Acute experimental esophagitis activates a second signal transduction pathway in cat smooth muscle from the lower esophageal sphincter

Abstract

In single cells, isolated by enzymatic digestion from the circular muscle layer of the lower esophageal sphincter (LIES), acute experimental esophagitis (AE) alters signal transduction in response to a maximally effective dose of acetylcholine. In normal LES contraction was inhibited by M3 >> M1 or M2 antagonists. In AE inhibition by M2 antagonists increased significantly so that contraction was inhibited by M3 > M2 > M1 antagonists. In normal cells permeabilized by saponin, contraction was antagonized by antibodies against G(q/11), by the phosphatidylinositol- specific phospholipase C (PI-PLC) antagonist U 73122, but not by the phosphatidylcholine-specific phospholipase C (PC-PLC) inhibitor D609, or by the phospholipase D pathway inhibitor propranolol.

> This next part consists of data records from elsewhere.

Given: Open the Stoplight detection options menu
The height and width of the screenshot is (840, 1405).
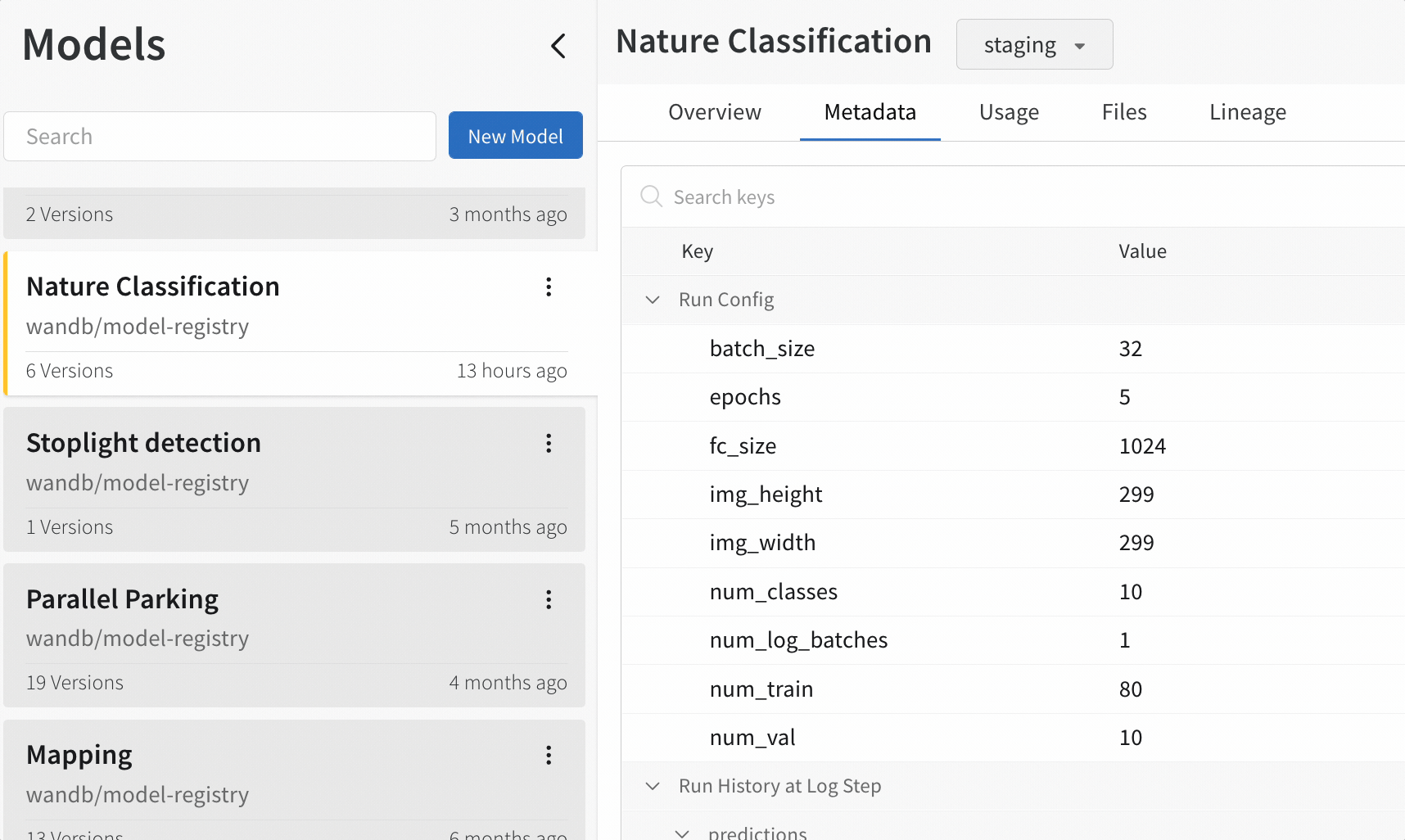Looking at the screenshot, I should click(549, 443).
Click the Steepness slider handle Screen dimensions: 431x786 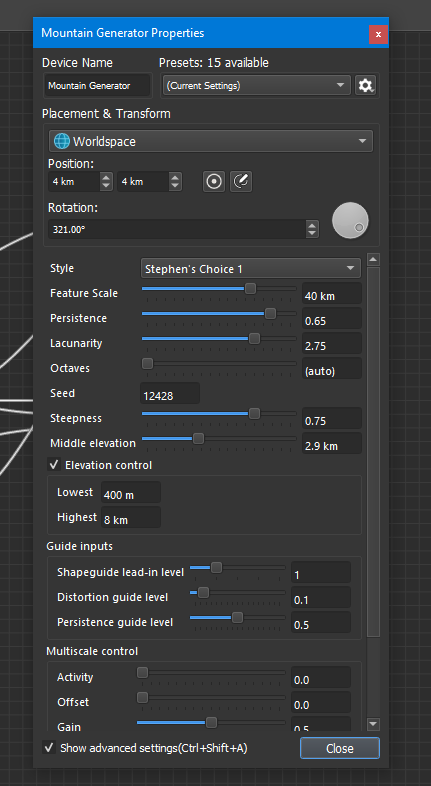tap(255, 414)
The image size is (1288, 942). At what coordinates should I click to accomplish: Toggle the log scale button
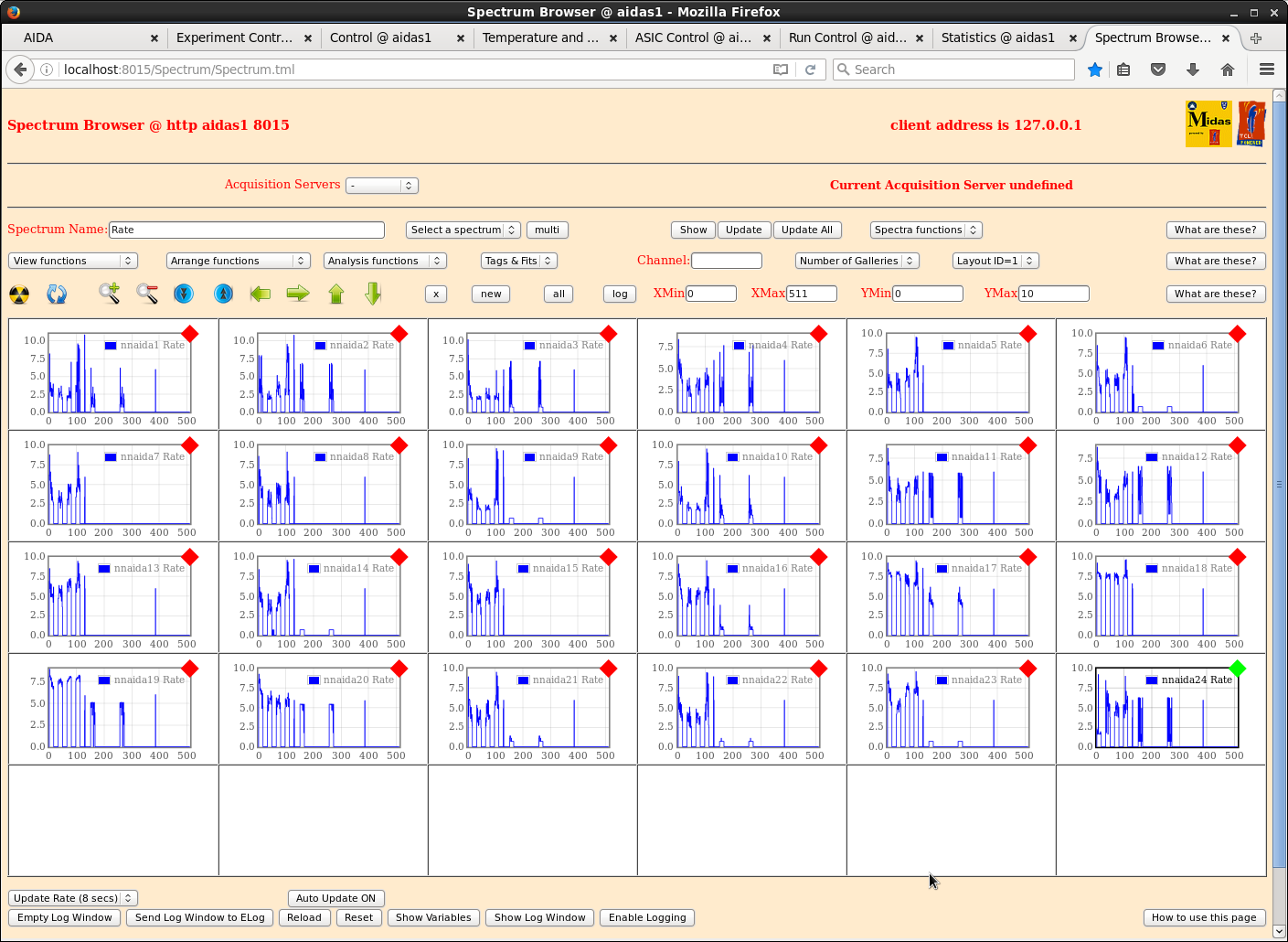[620, 294]
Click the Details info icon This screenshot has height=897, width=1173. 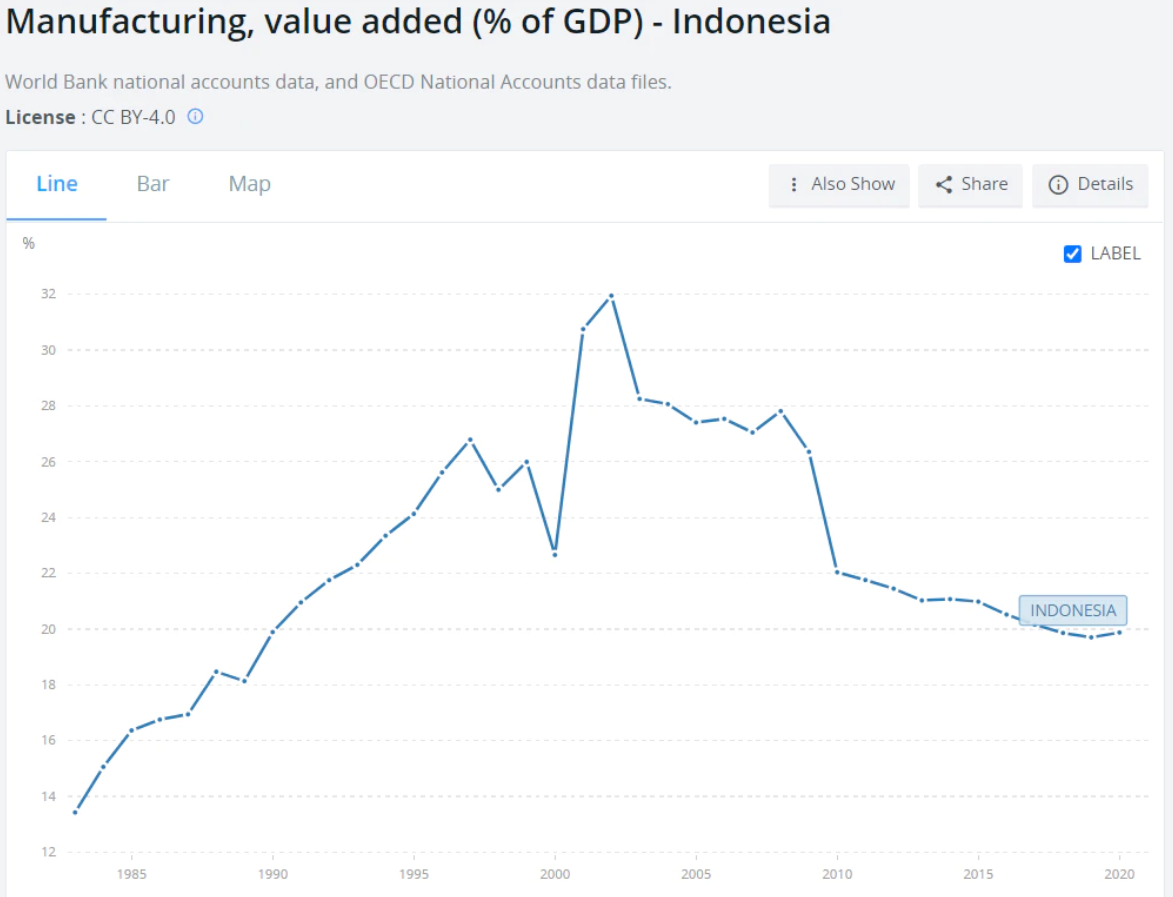pyautogui.click(x=1058, y=185)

In AE contract on was reduced by G(q/11) and G(i3) antibodies and by U73122, propranolol and D609. After thapsigargin treatment of normal cells to reduce intracellular Ca++ stores, contraction was inhibited by M2 and M3 antagonists, by antibodies against G(q/11) and G(i3) by U73122 D609 and propranolol, suggesting that depletion of Ca++ stores reproduces the changes induced by AE. We conclude that in normal LES smooth muscle cells acetylcholine-induced contraction is mediated by M3 receptors linked to G(q/11) and PI-PLC, whereas in AE, contraction through this pathway is reduced, perhaps because of reduction in Ca++ stores, and a second pathway is activated by M2 receptors linked to G(i3), PC-PLC and phospholipase D.